Assignment → Repeat the entries shown below with every word and mark intact.

Stored items →

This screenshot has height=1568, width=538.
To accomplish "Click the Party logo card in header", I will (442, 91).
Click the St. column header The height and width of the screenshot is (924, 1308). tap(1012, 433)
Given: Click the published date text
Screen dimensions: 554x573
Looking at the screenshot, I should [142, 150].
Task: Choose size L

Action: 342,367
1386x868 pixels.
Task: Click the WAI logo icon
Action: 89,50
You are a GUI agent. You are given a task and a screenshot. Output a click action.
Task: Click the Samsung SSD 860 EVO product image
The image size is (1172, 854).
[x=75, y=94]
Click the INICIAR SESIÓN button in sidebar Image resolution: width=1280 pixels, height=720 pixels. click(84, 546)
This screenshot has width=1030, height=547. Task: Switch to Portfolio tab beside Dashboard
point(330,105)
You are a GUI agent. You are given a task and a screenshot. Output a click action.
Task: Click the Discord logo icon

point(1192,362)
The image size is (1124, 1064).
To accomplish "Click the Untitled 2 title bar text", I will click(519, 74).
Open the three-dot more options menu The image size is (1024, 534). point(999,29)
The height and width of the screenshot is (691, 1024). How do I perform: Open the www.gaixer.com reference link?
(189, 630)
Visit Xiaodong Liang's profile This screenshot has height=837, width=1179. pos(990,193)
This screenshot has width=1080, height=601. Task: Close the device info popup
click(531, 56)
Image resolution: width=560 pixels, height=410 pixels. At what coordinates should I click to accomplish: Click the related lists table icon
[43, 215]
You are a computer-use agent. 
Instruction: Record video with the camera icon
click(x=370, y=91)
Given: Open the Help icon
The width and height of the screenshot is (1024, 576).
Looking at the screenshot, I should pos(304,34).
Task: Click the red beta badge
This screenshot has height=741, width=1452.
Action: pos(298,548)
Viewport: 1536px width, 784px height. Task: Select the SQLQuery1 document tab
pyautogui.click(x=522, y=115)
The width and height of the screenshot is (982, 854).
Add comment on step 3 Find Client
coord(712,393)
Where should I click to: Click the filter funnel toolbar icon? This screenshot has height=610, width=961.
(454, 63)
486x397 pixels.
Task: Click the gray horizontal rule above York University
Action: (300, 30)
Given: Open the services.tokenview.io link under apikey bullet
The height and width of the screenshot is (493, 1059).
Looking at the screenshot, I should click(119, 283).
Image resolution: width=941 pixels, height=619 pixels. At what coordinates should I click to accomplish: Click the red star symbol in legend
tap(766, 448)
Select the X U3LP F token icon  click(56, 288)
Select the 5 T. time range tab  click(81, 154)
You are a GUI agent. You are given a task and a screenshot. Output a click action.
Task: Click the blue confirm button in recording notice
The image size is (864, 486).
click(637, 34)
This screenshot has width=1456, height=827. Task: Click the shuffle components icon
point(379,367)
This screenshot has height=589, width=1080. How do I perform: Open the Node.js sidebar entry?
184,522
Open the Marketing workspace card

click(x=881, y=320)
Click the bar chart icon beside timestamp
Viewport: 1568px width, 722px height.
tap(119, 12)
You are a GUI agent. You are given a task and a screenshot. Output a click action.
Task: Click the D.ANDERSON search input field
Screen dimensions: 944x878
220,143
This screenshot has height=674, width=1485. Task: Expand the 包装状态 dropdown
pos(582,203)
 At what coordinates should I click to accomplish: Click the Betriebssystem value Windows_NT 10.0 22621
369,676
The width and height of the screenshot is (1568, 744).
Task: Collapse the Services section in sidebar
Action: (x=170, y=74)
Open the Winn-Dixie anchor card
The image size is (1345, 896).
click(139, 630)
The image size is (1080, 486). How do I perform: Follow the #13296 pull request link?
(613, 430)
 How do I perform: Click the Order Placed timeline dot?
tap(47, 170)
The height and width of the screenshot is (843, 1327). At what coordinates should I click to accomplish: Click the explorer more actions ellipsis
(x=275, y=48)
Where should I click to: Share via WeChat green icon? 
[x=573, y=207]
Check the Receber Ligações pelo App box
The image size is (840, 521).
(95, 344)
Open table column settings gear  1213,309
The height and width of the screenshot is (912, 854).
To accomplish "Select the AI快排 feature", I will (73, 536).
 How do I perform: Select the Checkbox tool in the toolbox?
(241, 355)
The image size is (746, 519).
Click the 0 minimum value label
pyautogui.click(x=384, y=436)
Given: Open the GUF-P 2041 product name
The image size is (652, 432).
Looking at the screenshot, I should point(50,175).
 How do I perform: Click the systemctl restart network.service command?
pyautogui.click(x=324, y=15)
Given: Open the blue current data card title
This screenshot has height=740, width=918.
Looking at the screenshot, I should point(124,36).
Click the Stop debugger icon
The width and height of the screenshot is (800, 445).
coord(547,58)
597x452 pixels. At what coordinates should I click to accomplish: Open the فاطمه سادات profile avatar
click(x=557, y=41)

Task response →
This screenshot has height=1568, width=538.
To accomplish "Click the Party logo card in header", I will (442, 91).
Click the St. column header The height and width of the screenshot is (924, 1308). tap(1012, 433)
Given: Click the published date text
Screen dimensions: 554x573
Looking at the screenshot, I should [142, 150].
Task: Choose size L

Action: 342,367
1386x868 pixels.
Task: Click the WAI logo icon
Action: 89,50
You are a GUI agent. You are given a task and a screenshot. Output a click action.
Task: Click the Samsung SSD 860 EVO product image
The image size is (1172, 854).
[x=75, y=94]
Click the INICIAR SESIÓN button in sidebar Image resolution: width=1280 pixels, height=720 pixels. click(84, 546)
This screenshot has width=1030, height=547. Task: Switch to Portfolio tab beside Dashboard
point(330,105)
You are a GUI agent. You are given a task and a screenshot. Output a click action.
Task: Click the Discord logo icon

point(1192,362)
The image size is (1124, 1064).
To accomplish "Click the Untitled 2 title bar text", I will click(519, 74).
Open the three-dot more options menu The image size is (1024, 534). point(999,29)
The height and width of the screenshot is (691, 1024). How do I perform: Open the www.gaixer.com reference link?
(189, 630)
Visit Xiaodong Liang's profile This screenshot has height=837, width=1179. pos(990,193)
This screenshot has width=1080, height=601. Task: Close the device info popup
click(531, 56)
Image resolution: width=560 pixels, height=410 pixels. At what coordinates should I click to accomplish: Click the related lists table icon
[43, 215]
You are a computer-use agent. 
Instruction: Record video with the camera icon
click(x=370, y=91)
Given: Open the Help icon
The width and height of the screenshot is (1024, 576).
Looking at the screenshot, I should pos(304,34).
Task: Click the red beta badge
This screenshot has height=741, width=1452.
Action: pos(298,548)
Viewport: 1536px width, 784px height. Task: Select the SQLQuery1 document tab
pyautogui.click(x=522, y=115)
The width and height of the screenshot is (982, 854).
Add comment on step 3 Find Client
coord(712,393)
Where should I click to: Click the filter funnel toolbar icon? This screenshot has height=610, width=961.
(454, 63)
486x397 pixels.
Task: Click the gray horizontal rule above York University
Action: (300, 30)
Given: Open the services.tokenview.io link under apikey bullet
The height and width of the screenshot is (493, 1059).
Looking at the screenshot, I should click(119, 283).
Image resolution: width=941 pixels, height=619 pixels. At what coordinates should I click to accomplish: Click the red star symbol in legend
tap(766, 448)
Select the X U3LP F token icon  click(56, 288)
Select the 5 T. time range tab  click(81, 154)
You are a GUI agent. You are given a task and a screenshot. Output a click action.
Task: Click the blue confirm button in recording notice
The image size is (864, 486).
click(637, 34)
This screenshot has width=1456, height=827. Task: Click the shuffle components icon
point(379,367)
This screenshot has height=589, width=1080. How do I perform: Open the Node.js sidebar entry?
184,522
Open the Marketing workspace card

click(x=881, y=320)
Click the bar chart icon beside timestamp
Viewport: 1568px width, 722px height.
tap(119, 12)
You are a GUI agent. You are given a task and a screenshot. Output a click action.
Task: Click the D.ANDERSON search input field
Screen dimensions: 944x878
220,143
This screenshot has height=674, width=1485. Task: Expand the 包装状态 dropdown
pos(582,203)
 At what coordinates should I click to accomplish: Click the Betriebssystem value Windows_NT 10.0 22621
369,676
The width and height of the screenshot is (1568, 744).
Task: Collapse the Services section in sidebar
Action: (x=170, y=74)
Open the Winn-Dixie anchor card
The image size is (1345, 896).
click(139, 630)
The image size is (1080, 486). How do I perform: Follow the #13296 pull request link?
(613, 430)
 How do I perform: Click the Order Placed timeline dot?
tap(47, 170)
The height and width of the screenshot is (843, 1327). At what coordinates should I click to accomplish: Click the explorer more actions ellipsis
(x=275, y=48)
Where should I click to: Share via WeChat green icon? 
[x=573, y=207]
Check the Receber Ligações pelo App box
The image size is (840, 521).
(95, 344)
Open table column settings gear  1213,309
The height and width of the screenshot is (912, 854).
To accomplish "Select the AI快排 feature", I will (73, 536).
 How do I perform: Select the Checkbox tool in the toolbox?
(241, 355)
The image size is (746, 519).
Click the 0 minimum value label
pyautogui.click(x=384, y=436)
Given: Open the GUF-P 2041 product name
The image size is (652, 432).
Looking at the screenshot, I should point(50,175).
 How do I perform: Click the systemctl restart network.service command?
pyautogui.click(x=324, y=15)
Given: Open the blue current data card title
This screenshot has height=740, width=918.
Looking at the screenshot, I should point(124,36).
Click the Stop debugger icon
The width and height of the screenshot is (800, 445).
coord(547,58)
597x452 pixels. At what coordinates should I click to accomplish: Open the فاطمه سادات profile avatar
click(x=557, y=41)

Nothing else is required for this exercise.